Le Parti Québécois n’a pas encore donné le feu vert à ce projet. Dans l’inévitable confrontation avec le gouvernement Harper qui suivrait son élection, cette question pourrait faire l’objet d’une négociation avec les syndicalistes, les environnementalistes et les pacifistes pour obtenir leur appui.

Par contre, l’élection d’un gouvernement Couillard serait un feu vert assuré aux projets pétroliers de Trans Canada Pipeline et à l’offensive antisyndicale d’Ottawa.

De plus, la défaite du Parti Québécois ouvrirait la voie à des gains électoraux du Parti Conservateur au Québec aux prochaines élections fédérales. Les stratèges conservateurs estiment qu’une défaite péquiste entraînerait inévitablement la déconfiture du Bloc Québécois.

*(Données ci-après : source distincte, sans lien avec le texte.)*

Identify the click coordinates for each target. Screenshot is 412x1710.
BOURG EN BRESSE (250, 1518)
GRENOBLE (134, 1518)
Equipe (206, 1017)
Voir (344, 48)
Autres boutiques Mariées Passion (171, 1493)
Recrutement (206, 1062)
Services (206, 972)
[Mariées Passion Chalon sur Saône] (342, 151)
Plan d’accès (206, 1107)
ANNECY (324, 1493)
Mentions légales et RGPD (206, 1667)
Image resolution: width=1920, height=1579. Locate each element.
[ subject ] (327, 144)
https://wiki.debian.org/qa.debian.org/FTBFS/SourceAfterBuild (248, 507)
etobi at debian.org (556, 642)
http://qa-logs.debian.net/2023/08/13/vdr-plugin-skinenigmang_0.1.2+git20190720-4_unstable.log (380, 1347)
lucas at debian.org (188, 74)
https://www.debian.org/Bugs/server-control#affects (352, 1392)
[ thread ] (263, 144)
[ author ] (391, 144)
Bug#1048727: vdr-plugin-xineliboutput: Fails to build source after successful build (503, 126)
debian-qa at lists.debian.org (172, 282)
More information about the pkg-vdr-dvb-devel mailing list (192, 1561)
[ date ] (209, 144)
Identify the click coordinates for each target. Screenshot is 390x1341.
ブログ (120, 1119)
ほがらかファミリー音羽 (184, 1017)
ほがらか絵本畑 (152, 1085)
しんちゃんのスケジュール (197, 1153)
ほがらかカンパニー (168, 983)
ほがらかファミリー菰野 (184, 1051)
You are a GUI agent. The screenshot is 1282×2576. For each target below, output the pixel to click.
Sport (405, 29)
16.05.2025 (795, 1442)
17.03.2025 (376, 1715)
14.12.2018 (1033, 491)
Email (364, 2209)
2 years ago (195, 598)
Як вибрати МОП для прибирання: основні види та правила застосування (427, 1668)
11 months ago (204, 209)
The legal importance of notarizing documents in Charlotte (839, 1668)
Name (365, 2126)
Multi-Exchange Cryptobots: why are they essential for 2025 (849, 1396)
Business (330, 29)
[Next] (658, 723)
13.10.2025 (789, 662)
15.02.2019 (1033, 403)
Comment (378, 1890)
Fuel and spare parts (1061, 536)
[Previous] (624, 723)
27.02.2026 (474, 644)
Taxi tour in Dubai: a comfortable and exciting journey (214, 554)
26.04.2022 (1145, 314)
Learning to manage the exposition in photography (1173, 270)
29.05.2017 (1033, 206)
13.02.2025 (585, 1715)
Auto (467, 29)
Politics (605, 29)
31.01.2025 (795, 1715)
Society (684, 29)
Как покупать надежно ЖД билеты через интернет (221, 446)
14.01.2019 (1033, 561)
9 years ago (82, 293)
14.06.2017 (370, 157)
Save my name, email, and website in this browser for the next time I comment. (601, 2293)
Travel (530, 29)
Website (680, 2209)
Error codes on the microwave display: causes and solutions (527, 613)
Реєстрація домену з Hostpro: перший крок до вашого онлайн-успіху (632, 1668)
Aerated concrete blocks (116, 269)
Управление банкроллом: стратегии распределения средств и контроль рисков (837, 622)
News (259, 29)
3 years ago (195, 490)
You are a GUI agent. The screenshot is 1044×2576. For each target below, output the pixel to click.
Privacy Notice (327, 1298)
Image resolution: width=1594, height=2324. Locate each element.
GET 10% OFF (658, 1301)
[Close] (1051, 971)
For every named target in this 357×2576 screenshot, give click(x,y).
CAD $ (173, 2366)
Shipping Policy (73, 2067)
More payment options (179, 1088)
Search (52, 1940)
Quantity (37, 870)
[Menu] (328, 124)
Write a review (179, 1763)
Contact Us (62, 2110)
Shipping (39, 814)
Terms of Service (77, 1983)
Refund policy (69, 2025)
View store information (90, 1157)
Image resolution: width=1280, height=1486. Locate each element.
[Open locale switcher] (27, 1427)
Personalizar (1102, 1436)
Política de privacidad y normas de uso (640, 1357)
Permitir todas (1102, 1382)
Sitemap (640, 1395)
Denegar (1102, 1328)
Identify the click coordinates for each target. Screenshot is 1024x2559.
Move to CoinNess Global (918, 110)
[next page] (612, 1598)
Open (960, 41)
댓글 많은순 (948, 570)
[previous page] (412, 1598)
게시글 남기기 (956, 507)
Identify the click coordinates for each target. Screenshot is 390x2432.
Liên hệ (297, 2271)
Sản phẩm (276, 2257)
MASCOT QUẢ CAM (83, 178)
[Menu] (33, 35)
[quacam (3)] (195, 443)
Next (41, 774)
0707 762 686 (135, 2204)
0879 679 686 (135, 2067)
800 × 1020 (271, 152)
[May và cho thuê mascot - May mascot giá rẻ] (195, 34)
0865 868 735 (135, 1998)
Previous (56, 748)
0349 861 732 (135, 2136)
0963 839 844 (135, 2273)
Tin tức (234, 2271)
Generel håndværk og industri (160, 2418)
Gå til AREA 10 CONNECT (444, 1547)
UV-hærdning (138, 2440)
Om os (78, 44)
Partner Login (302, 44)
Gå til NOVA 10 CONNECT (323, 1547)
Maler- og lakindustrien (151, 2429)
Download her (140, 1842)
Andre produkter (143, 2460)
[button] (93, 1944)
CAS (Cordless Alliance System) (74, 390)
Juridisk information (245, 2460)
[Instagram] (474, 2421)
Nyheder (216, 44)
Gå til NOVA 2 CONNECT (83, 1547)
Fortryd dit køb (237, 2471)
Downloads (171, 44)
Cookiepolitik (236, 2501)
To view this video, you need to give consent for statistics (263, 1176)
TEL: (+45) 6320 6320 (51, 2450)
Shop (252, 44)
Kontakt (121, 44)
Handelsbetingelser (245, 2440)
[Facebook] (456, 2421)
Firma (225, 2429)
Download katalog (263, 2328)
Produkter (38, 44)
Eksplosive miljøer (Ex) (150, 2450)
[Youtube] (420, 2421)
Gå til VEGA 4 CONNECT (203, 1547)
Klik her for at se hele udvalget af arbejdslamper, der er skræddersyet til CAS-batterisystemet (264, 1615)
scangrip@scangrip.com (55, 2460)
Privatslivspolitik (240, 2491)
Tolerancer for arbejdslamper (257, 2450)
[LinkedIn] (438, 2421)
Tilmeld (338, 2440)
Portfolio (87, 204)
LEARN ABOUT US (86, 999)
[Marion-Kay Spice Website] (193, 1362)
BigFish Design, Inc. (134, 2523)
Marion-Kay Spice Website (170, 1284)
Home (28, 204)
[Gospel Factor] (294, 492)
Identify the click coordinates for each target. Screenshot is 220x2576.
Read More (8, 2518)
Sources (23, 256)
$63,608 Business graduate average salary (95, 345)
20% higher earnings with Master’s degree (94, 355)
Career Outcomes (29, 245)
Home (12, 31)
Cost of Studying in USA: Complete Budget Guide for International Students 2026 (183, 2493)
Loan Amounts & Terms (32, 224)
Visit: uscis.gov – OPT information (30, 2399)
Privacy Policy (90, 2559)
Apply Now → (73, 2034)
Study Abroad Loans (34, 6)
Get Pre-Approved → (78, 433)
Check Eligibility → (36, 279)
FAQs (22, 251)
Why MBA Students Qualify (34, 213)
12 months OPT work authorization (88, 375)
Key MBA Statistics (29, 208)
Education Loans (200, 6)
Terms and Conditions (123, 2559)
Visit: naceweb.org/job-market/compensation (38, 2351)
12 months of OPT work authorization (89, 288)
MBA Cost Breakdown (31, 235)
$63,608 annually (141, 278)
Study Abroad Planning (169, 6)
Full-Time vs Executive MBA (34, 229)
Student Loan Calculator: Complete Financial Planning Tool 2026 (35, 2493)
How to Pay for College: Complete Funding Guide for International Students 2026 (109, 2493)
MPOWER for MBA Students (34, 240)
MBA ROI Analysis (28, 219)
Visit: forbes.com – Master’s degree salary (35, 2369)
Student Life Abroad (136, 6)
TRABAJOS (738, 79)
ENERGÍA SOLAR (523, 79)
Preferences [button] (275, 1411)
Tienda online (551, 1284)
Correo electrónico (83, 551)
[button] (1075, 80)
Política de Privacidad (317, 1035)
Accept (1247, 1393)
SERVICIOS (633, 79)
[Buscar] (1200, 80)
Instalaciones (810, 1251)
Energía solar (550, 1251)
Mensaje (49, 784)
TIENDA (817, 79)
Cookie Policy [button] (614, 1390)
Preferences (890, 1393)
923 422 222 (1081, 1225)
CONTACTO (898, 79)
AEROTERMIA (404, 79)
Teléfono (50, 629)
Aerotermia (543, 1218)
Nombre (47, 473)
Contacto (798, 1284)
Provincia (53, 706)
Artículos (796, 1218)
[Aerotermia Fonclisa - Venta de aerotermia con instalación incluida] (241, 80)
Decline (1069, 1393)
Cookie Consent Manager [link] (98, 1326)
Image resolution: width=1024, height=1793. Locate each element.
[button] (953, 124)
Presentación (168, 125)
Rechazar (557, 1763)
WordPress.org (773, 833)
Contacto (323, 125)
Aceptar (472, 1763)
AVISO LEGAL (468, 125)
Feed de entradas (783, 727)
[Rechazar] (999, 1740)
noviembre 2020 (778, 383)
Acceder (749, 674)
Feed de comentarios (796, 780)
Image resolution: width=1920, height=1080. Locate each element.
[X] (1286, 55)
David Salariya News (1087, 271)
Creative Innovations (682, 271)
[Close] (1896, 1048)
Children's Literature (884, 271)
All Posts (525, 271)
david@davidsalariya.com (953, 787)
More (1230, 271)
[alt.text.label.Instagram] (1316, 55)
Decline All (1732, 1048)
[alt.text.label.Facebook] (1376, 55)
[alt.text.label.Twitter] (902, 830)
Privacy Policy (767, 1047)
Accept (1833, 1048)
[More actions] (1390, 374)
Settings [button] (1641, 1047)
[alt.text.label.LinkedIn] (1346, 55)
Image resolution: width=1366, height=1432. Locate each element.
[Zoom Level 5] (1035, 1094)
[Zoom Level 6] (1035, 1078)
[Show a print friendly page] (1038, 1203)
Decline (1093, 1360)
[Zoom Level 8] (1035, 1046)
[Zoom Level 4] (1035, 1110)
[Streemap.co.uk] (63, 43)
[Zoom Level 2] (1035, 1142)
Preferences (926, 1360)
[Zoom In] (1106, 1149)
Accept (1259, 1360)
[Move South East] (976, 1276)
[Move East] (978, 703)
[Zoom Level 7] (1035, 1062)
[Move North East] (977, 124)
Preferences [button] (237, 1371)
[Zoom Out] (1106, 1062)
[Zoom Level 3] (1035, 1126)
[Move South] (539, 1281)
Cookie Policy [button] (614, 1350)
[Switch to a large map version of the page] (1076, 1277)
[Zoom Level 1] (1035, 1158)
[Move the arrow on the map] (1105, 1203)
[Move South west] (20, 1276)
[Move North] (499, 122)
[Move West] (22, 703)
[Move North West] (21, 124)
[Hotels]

Ils calculent qu’ils pourraient s’approprier une partie du 20 % des suffrages que les sondages accordent présentement au Bloc pour remporter cinq autres circonscriptions, dans un axe qui va du Lac St-Jean à la Beauce, et doubler ainsi leur représentation au Québec.

Le vote stratégique contre le gouvernement Harper passe par un vote stratégique pour le Parti Québécois! Et que ceux qui se sentent obligés de « se boucher le nez » le fassent !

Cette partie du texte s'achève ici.